Given the equation:
[tex]d^3-12d^2-d+12=0[/tex]To solve the equation for d, follow the steps below.
Step 01: Factor by grouping.
To factor by grouping, group the polynomial into two sections.
[tex]\begin{gathered} d^3-d-12d^2+12=0 \\ \end{gathered}[/tex]First group: d³ - d.
Second group: -12d² + 12.
The first group has "d" in common, while the second group has 12 (or -12) in common.
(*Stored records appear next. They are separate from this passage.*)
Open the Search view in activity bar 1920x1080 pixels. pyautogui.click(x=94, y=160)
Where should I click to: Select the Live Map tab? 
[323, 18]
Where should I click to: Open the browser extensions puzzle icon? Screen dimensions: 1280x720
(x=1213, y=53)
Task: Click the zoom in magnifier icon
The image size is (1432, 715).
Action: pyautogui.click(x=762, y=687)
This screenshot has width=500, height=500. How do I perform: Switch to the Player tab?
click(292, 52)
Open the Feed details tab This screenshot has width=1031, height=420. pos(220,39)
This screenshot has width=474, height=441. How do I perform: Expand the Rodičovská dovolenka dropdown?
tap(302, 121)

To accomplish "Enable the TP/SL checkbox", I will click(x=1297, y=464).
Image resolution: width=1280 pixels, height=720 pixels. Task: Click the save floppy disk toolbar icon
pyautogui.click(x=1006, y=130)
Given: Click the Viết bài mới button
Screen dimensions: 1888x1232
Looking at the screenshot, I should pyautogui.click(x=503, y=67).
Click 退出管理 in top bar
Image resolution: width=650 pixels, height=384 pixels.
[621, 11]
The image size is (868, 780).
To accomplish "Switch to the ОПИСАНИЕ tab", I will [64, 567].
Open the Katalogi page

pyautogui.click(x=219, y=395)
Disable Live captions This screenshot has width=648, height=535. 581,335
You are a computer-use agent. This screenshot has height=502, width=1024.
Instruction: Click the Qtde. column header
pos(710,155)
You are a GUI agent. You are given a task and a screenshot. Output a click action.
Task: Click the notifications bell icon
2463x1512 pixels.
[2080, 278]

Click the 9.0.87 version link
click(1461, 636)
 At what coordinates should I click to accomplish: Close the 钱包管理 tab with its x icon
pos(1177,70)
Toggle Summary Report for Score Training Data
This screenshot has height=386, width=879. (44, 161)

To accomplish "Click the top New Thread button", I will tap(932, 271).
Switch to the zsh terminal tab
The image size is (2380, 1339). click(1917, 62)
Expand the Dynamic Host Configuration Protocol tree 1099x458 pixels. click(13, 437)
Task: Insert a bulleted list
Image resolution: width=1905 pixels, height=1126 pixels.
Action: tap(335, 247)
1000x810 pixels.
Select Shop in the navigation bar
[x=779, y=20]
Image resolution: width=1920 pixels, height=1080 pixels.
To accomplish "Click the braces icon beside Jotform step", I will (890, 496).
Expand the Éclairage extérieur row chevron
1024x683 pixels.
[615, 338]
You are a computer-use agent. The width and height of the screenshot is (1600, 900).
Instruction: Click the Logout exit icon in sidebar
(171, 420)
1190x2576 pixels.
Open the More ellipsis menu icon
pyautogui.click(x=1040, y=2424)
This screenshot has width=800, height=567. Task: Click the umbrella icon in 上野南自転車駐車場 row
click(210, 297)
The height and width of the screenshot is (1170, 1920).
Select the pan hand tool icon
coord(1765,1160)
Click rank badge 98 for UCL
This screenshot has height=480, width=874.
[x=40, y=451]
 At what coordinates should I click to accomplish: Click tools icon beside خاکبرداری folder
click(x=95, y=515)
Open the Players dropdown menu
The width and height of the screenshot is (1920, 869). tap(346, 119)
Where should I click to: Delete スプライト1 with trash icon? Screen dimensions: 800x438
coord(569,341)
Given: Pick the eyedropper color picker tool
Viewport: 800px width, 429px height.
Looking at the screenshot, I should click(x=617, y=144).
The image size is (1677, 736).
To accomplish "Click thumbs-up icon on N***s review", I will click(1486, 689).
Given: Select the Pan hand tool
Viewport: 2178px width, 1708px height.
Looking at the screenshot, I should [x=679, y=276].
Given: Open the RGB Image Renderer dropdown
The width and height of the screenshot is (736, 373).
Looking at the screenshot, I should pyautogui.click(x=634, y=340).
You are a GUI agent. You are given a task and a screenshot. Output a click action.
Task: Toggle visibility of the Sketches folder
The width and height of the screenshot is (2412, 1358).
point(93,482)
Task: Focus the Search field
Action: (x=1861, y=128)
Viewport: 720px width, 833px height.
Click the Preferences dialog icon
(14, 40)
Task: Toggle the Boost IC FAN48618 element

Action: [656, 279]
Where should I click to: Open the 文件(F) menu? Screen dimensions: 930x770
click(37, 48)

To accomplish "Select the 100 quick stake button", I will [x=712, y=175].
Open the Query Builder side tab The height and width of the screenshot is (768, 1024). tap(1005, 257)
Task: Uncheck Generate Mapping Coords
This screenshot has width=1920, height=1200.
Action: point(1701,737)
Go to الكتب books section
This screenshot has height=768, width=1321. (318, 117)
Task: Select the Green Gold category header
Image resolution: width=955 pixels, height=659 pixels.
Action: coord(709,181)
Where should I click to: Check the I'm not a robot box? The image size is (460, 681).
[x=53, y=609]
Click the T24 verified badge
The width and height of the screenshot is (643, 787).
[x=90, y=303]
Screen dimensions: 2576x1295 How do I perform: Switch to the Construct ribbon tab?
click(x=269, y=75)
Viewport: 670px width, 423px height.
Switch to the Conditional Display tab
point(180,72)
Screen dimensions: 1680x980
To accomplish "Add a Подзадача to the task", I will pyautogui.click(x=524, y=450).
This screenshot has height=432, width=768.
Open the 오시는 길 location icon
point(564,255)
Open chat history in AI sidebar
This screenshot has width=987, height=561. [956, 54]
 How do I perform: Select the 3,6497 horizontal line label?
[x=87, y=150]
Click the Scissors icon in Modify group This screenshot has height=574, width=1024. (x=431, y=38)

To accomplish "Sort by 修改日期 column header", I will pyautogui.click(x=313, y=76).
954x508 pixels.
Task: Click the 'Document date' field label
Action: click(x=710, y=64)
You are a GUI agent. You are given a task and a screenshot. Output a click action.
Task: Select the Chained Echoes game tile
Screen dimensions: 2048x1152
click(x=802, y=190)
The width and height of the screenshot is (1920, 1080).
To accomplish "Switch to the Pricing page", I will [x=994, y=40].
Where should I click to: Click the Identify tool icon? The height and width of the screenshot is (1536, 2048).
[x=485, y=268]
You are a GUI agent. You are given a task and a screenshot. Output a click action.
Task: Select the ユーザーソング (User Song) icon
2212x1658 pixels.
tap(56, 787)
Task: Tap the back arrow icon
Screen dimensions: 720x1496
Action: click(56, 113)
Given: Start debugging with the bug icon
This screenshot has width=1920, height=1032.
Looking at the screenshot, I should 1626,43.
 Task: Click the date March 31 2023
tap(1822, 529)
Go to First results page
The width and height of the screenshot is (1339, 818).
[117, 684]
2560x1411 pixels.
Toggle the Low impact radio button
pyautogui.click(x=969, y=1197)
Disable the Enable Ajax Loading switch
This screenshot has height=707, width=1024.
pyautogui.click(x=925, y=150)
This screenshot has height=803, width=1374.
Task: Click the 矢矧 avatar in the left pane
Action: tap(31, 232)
To, factor out these values and write the expression again.
[tex]d*\left(d^2-1\right)-12*\left(d^2-1\right)=0[/tex]Factor out (d² - 1).
[tex](d^2-1)*(d-12)=0[/tex]Step 02: Solve for d.
In order for the product to be zero, the first term or the second group must be zero.
[tex]\begin{gathered} d^2-1=0 \\ or \\ d-12=0 \end{gathered}[/tex]Solving the first equation:
[tex]d^2-1=0[/tex]Adding 1 to both sides and then taking the square root.
[tex]\begin{gathered} d^2-1+1=0+1 \\ d^2=1 \\ \sqrt{d^2}=\pm\sqrt{1} \\ d=\pm1 \end{gathered}[/tex]Solving the second equation:
[tex]d-12=0[/tex]Adding 12 to both sides:
[tex]\begin{gathered} d-12+12=0+12 \\ d=12 \end{gathered}[/tex]Answer: d = -1, 1, 12.